Thelymitra × chasmogama, commonly called globe-hood sun orchid, is a species of orchid that is endemic to south-eastern Australia. It has a single tapering, channelled leaf with a reddish base and up to six bright pink flowers with pale yellow tufts on top of the anther. It is a natural hybrid between T. luteocilium and T. megacalyptra.

==Description==
Thelymitra × chasmogama is a tuberous, perennial herb with a single channelled, tapering linear leaf 130-270 mm long and 3-7 mm wide with a reddish base. Up to six bright pink flowers 20-25 mm wide are arranged on a flowering stem 150-300 mm tall. There are two bracts along the flowering stem. The sepals and petals are 7-15 mm long and the column is mauve pinkish and 4-6.5 mm long. The lobe on the top of the anther has a purplish brown band and a deeply notched yellow tip.
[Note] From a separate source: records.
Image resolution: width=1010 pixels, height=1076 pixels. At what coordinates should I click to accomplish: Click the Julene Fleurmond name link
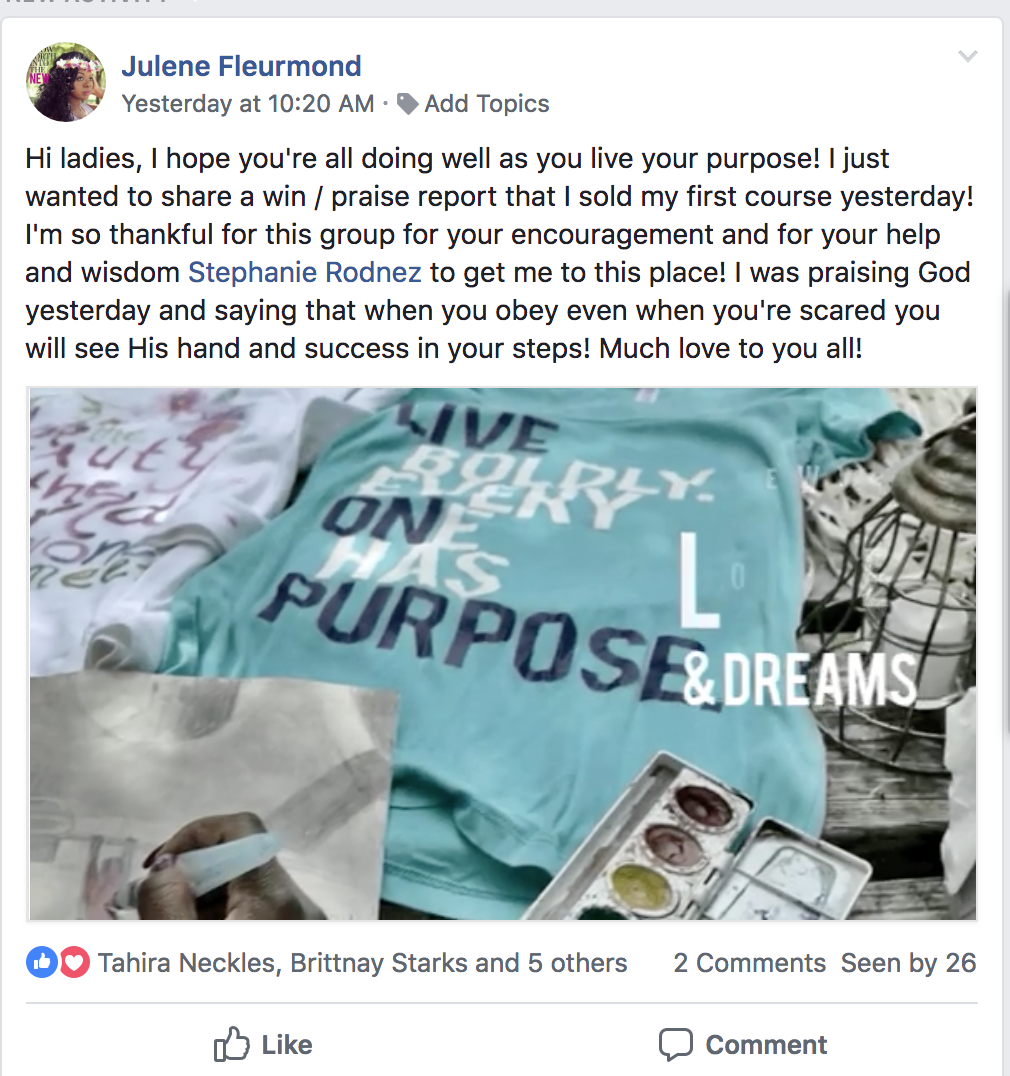tap(241, 67)
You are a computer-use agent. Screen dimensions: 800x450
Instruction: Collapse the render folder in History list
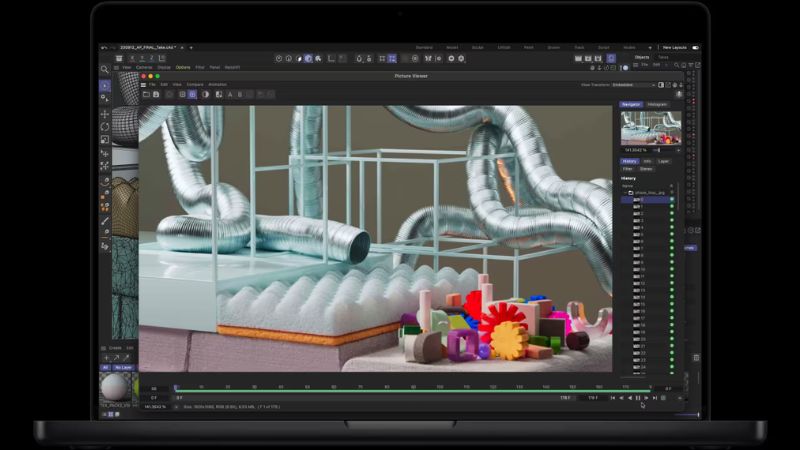(x=625, y=192)
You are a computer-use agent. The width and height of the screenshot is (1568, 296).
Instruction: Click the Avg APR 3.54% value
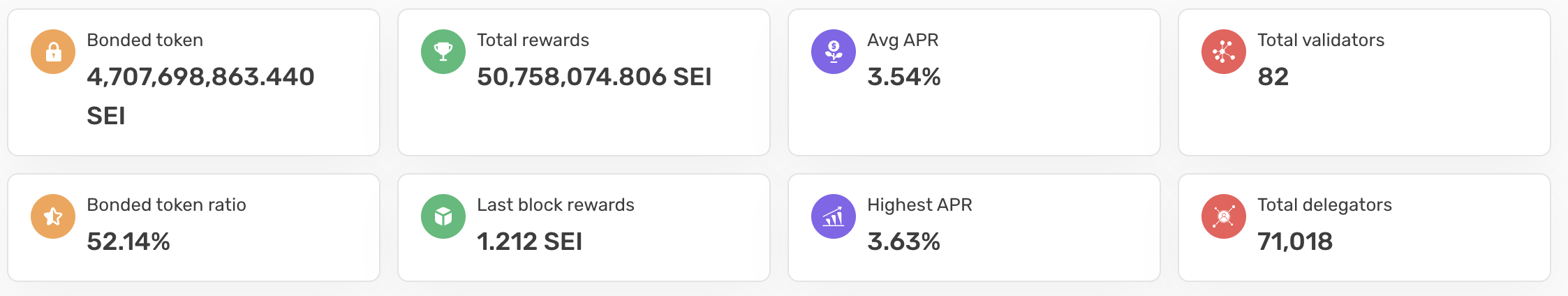point(903,77)
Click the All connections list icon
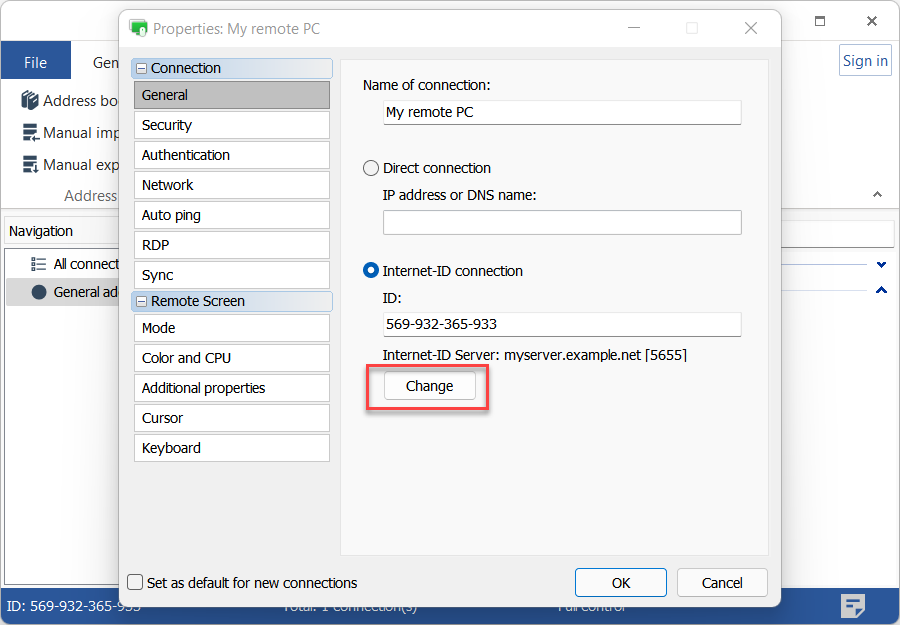The width and height of the screenshot is (900, 625). point(39,264)

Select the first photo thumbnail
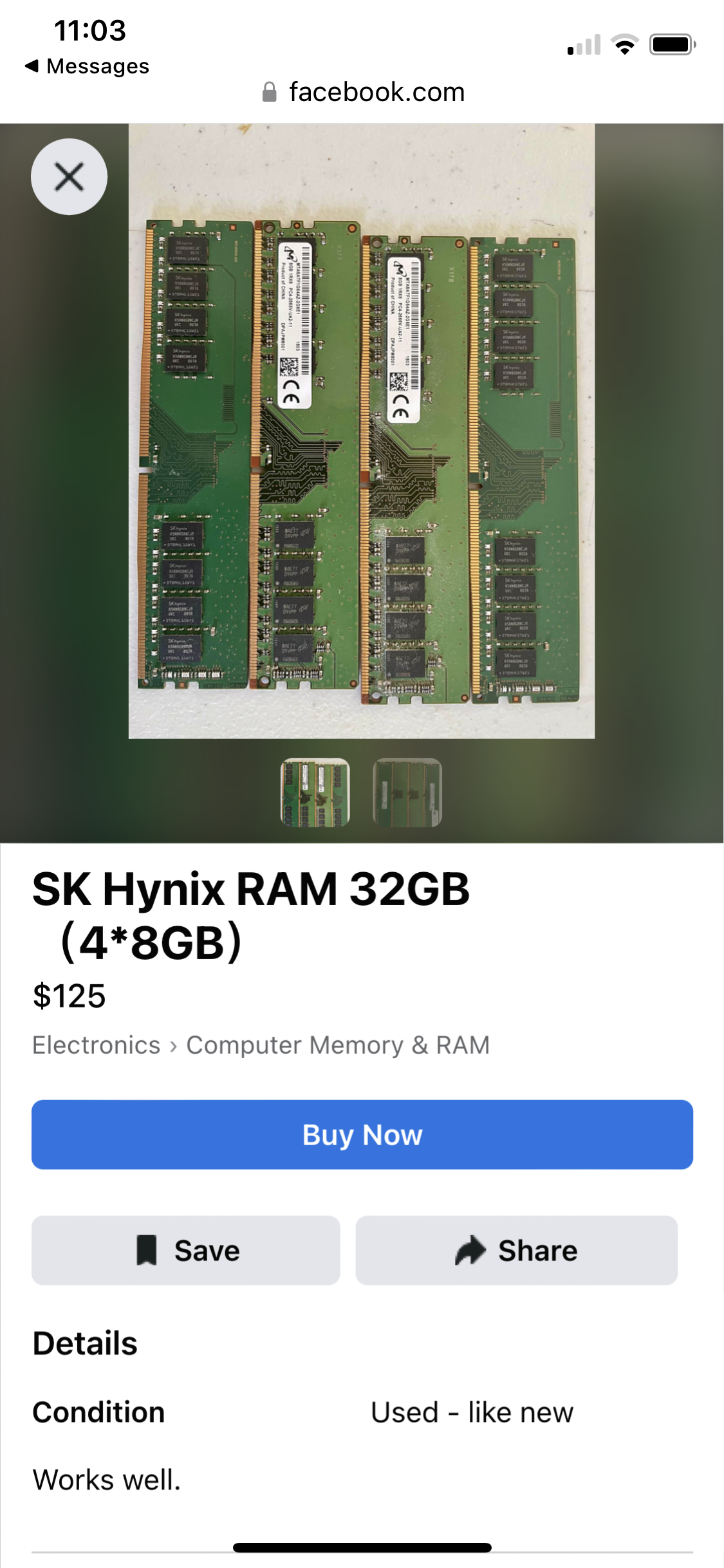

The side lobes have pale yellow hair tufts on their ends. Flowering occurs from September to November. The plants are variable, due to back-crossing with the two parent species, T. luteocilium and T. megacalyptra.

==Taxonomy and naming==
Thelymitra × chasmogama was first formally described in 1927 by Richard Sanders Rogers from a specimen collected near Golden Grove and the description was published in Transactions and Proceedings of the Royal Society of South Australia.

==Distribution and habitat==
Globe-hood sun orchid grows where its two parent species occur, in woodland, open forest and scrub. It occurs in central Victoria and in the south-east of South Australia.